Teamsters Take on Anti-Worker Trade Deals, Legislation
Corporations and anti-union forces are cannibalizing this country’s job base and the fight is happening on a number of fronts, from bad trade deals to right to work, and from misclassifying workers to stealing their wages.
There are very few politicians willing to go to bat for working families and the rights of workers because they fear upsetting the businesses and industries which fund their campaigns and have a stranglehold on government. That is why so much bad legislation is steamrolling its way through state legislatures and the federal government.
There are too many examples of bad legislative ideas to list here, but here’s a sampling: Rep. Eric Cantor, the Republican House Majority Leader, wants to allow employers to skimp on overtime pay; the Koch brothers want to do away with the minimum wage; Republican politicians want to enact nationwide right-to-work laws, gut Social Security and privatize public industries.
There is only one group actively fighting for the rights of working families: labor unions. The Teamsters Union has been using every weapon in its arsenal to fight back these well-funded attacks on workers’ rights, wages and benefits.
“Corporations have money on their side, but we have the boots on the ground,” said Jim Hoffa, Teamsters General President. “Those boots don’t mean a thing if they aren’t marching.”
In 2010, the Bureau of Labor Statistics predicted that seven of the top 10 jobs predicted to grow in the next decade are low-wage occupations.
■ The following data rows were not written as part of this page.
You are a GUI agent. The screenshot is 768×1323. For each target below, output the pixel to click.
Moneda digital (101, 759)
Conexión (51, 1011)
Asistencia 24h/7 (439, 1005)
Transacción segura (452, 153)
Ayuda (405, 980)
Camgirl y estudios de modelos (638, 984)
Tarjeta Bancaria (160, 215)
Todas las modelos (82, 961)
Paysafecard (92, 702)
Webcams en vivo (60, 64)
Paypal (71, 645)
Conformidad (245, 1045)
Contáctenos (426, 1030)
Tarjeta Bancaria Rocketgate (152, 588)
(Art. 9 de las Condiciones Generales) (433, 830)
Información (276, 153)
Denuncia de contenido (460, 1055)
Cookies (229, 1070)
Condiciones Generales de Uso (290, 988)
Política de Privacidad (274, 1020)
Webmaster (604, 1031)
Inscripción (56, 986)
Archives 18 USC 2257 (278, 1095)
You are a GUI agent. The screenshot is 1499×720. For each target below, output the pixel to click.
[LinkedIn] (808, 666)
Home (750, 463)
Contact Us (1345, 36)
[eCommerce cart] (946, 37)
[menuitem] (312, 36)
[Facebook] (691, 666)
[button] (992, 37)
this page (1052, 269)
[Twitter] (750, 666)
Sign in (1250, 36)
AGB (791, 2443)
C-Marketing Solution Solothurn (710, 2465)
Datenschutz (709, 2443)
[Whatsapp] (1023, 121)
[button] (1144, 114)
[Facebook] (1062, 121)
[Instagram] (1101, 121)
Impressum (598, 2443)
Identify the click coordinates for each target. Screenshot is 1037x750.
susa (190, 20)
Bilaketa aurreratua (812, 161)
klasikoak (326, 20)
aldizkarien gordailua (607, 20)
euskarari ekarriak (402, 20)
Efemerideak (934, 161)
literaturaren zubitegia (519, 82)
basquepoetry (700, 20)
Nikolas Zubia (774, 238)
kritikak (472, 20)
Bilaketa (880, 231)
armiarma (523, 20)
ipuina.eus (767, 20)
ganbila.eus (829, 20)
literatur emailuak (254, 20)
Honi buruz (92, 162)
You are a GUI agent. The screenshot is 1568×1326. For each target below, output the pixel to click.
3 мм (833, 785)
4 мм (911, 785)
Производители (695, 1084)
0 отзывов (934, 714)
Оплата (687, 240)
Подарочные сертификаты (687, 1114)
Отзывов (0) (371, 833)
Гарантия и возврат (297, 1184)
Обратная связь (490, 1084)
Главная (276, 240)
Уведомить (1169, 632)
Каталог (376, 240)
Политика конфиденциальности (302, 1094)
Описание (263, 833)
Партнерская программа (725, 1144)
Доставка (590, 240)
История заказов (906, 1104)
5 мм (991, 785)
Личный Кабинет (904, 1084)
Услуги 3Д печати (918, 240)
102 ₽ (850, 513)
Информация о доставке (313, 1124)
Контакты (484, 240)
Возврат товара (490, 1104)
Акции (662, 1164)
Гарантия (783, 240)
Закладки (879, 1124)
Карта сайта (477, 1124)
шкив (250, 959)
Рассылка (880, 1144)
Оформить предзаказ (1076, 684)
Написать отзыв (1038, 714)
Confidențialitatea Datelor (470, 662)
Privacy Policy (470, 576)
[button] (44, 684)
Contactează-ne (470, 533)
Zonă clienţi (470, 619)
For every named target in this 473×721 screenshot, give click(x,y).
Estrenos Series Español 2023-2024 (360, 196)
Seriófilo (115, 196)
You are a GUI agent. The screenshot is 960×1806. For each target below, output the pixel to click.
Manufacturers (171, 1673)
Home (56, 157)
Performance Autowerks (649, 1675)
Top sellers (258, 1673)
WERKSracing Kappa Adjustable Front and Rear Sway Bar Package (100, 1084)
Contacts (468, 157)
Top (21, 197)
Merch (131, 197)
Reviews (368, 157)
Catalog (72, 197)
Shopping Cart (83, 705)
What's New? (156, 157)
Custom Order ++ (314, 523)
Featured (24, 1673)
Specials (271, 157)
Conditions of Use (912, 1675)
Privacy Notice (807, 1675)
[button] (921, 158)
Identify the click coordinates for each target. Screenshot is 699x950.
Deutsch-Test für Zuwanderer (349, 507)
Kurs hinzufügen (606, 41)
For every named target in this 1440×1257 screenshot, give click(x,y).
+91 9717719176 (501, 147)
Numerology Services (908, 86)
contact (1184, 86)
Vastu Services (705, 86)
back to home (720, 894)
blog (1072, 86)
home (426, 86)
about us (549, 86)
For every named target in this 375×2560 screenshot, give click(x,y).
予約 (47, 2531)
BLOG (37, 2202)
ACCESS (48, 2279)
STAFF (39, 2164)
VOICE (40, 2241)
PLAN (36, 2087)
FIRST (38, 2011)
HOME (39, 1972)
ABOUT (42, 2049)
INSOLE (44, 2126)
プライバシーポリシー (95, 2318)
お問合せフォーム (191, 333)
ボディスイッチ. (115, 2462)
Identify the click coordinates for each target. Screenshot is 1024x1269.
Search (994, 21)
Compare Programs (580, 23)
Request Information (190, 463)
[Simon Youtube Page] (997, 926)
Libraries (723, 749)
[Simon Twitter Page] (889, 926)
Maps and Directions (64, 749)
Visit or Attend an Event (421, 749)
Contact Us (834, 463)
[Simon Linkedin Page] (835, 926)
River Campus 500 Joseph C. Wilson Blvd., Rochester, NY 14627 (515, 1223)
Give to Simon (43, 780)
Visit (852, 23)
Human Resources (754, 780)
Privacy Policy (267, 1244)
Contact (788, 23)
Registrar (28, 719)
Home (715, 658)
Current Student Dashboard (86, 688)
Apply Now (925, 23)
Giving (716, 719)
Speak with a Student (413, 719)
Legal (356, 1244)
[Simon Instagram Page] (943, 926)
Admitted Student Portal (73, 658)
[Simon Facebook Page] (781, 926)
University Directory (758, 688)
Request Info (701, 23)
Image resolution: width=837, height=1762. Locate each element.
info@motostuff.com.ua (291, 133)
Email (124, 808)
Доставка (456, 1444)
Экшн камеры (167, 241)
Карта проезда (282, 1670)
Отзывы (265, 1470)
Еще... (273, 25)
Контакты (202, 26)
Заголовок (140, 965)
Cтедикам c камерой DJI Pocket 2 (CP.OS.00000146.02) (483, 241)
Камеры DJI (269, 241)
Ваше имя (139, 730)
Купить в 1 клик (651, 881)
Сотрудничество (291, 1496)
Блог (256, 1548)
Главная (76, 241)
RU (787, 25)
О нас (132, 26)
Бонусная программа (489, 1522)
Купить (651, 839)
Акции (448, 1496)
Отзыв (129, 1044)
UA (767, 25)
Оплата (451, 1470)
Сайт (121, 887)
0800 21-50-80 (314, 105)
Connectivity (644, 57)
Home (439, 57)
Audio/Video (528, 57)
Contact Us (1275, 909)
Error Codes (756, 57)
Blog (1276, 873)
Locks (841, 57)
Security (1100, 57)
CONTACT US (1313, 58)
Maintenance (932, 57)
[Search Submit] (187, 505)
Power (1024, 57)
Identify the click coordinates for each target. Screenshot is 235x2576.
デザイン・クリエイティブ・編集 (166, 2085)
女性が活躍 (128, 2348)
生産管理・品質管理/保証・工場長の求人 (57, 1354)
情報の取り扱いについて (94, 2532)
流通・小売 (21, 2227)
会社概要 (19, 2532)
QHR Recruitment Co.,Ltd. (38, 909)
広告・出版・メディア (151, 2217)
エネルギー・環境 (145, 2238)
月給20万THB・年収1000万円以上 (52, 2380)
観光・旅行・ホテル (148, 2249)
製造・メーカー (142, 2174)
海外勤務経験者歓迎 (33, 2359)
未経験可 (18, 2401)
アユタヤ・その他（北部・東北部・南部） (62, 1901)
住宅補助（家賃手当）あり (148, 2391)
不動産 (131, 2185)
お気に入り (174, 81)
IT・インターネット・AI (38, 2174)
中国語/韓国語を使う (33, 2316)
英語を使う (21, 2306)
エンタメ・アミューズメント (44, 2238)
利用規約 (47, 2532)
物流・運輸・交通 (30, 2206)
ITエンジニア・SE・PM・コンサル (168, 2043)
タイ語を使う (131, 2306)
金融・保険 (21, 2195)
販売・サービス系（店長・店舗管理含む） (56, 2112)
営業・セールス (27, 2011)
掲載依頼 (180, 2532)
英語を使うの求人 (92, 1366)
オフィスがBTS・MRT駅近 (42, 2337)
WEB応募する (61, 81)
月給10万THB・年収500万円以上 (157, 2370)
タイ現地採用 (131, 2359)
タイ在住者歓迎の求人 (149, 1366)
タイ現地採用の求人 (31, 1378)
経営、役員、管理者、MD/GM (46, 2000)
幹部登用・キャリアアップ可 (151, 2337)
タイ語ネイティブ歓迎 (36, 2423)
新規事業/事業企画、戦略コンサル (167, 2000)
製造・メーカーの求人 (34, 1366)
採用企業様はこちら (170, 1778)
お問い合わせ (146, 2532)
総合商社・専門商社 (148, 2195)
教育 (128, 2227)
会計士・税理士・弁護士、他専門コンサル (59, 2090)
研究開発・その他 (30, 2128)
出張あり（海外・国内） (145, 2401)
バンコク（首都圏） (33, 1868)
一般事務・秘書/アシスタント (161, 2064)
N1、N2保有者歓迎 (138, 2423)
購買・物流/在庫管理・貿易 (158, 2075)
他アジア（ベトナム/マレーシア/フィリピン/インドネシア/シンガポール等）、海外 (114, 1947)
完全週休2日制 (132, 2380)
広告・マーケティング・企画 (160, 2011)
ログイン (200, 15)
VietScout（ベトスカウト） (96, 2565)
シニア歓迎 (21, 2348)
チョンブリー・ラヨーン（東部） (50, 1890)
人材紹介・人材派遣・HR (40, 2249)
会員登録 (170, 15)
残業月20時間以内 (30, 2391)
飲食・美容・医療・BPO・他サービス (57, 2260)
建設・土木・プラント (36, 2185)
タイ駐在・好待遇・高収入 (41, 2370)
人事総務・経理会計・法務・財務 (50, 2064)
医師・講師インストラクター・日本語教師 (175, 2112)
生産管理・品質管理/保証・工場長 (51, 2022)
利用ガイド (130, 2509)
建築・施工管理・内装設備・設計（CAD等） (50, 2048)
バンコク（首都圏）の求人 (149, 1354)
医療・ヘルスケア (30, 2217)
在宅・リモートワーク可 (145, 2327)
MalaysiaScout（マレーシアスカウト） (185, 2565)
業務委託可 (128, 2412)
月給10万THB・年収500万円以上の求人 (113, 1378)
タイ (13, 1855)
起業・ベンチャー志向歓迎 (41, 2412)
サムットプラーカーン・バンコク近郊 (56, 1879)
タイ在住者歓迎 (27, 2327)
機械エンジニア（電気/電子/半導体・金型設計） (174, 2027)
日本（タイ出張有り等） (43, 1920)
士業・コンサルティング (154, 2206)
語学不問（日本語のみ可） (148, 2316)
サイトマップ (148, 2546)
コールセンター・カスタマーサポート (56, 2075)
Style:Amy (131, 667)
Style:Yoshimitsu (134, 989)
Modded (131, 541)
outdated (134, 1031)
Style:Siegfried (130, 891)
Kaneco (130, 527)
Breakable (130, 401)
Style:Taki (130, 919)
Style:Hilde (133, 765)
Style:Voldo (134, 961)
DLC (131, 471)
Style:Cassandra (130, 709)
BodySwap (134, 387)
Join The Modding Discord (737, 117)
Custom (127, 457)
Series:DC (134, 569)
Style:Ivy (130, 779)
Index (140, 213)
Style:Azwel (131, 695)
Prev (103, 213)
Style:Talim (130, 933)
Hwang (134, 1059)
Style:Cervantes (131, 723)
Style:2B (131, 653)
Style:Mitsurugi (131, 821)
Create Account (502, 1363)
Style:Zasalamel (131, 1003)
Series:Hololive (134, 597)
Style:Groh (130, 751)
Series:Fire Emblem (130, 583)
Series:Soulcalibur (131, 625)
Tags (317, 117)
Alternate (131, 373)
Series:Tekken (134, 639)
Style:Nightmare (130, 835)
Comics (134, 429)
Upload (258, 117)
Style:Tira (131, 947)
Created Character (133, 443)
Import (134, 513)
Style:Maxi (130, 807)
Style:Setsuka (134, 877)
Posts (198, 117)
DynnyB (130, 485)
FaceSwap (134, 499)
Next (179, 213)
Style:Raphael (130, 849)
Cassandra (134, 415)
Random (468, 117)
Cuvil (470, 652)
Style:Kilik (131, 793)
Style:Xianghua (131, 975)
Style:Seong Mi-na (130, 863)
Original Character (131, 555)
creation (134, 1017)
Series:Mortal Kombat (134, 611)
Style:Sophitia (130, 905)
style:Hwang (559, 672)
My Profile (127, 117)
More than half of those jobs, including workers in the fast food industry, meet the U.S. Census poverty threshold for a family of five.
The three other categories that pay a living wage are heavily unionized, including “Heavy and Tractor-Trailer Truck Drivers” which are on track to add 21 percent more jobs by 2020. Unlike unionized truck drivers, the current median wage of a full-time fast food worker is $17,950, low enough to qualify a full-time worker for government assistance.
A worker with this level of income cannot reasonably afford a two bedroom apartment in any state, according to National Low Income Housing Coalition statistics.
A study in April showed that 84 percent of fast food workers in New York City had experienced at least one form of wage theft—and almost half reported at least three different types of wage theft within the past year.
Fast food workers and those in other poverty-wage service jobs across America are currently protesting low wages and terrible working conditions, with the eventual goal of union representation.
“Before unions came along, factory jobs were the worst jobs to have,” Hoffa said. “Unions made those jobs better, safer, got workers higher wages and better benefits. But now most of our factory jobs have gone overseas because of bad trade deals. TPP, a trade deal currently being written, will make those matters worse.
“The Teamsters Union stands with our nonunion brothers and sisters who want to make their jobs better and lift the tide for all service workers,” he said. “By standing up for their rights and unionizing, they are taking a stand for all working families.”
America is losing too many good jobs and gaining too many low-wage jobs. This is a direct result of anti-worker legislation and terrible trade deals that don’t benefit working families.
Right to work, bad trade deals, employee misclassification and other issues are symptoms of corporate gluttony. They bring wages down for everyone and the problem is getting worse. Rightwing legislatures in states across the country have passed disastrous legislation that is depressing wages, sending jobs overseas and worsening conditions for all workers.
These lost jobs are good, middle-class jobs. Shipping them overseas and skimping on wages only benefits those who are already wealthy. Things like cross-border trucking, right to work and bad trade deals may not seem reprehensible on the surface, but legislation that harms working families contributes to the inequality that is already at historic levels.
A Department of Labor estimate states that up to 30 percent of businesses misclassify employees to avoid paying overtime, minimum wage and payroll taxes. Since 1968, the federal minimum wage has lost 30 percent of its real value and household income has become increasingly unequal.
“In 1909, tens of thousands of young, low-wage and immigrant workers in New York’s garment district mobilized to protest terrible working conditions and worse wages. Despite language barriers, anti-union thugs and hostile bosses, they marched in picket lines through the middle of winter because they were determined to have a better life,” Hoffa said. “Workers across the country are still fighting 104 years later. Many already understand the notion that corporate profits cannot and should not come at the expense of middle-class security, but the Teamsters and our members will continue to spread that message.”